Faits divers

Les faits se sont passés à l'intérieur des bâtiments de la justice, ce qui fait resurgir la question de la sécurité des cours et tribunaux


BRUXELLES Une juge de paix et son greffier, âgés tous deux d'une cinquantaine d'années et proches de la retraite, ont été tués, jeudi en fin de matinée, par une ou des personnes encore non identifiées. Les faits se sont passés à l'intérieur des bâtiments de la justice, ce qui fait resurgir la question de la sécurité des cours et tribunaux. En 2009, après deux évasions de détenus du palais de justice, la question de la sécurité du palais était au centre des débats. Le ministre de la Justice, Stefaan De Clerck, avait alors émis l'idée d'un déménagement des cours et tribunaux vers des bâtiments plus modernes et conçus pour une meilleure sécurité.

Toutefois, les avocats des barreaux francophone et néerlandophone de Bruxelles manifestaient encore mardi contre ce projet. Pour eux, le palais de la place Poelaert est l'incarnation de la justice même. Il ne peut être abandonné ou affecté à d'autres activités.
Pour Yves Ochinsky, bâtonnier de l'ordre francophone des avocats du barreau de Bruxelles et Nivelles, le problème de la sécurité n'est qu'une excuse. "Il ne faut pas négliger les mesures de sécurité, mais il ne faut pas non plus exagérer le problème.
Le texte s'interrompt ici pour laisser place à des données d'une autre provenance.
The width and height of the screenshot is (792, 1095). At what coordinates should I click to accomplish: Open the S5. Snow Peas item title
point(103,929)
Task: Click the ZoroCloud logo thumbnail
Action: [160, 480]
On compte très peu d'incidents avant ces deux évasions de l'année passée", avait-il confié mardi.

Deux jours plus tard, le bâtonnier est consterné d'apprendre qu'un juge et un greffier ont été abattus dans leurs locaux de fonction. "Je pense que c'est la première fois qu'un juge de paix est abattu", a-t-il commenté jeudi. "Cela pose évidemment la question de la sécurité de ces juges de proximité qui ont un véritable rôle social et qui font un travail formidable dans les petits conflits entre les justiciables. On est loin des grands procès criminels. C'était impensable", a-t-il conclu.

Il a également décrit la juge de paix décédée comme "un juge remarquable qui prenait toujours son temps pour écouter les différentes parties en présence afin d'analyser tous les aspects de l'affaire". "C'était une femme très consciencieuse et sa mort est une grande perte", a-t-il ajouté.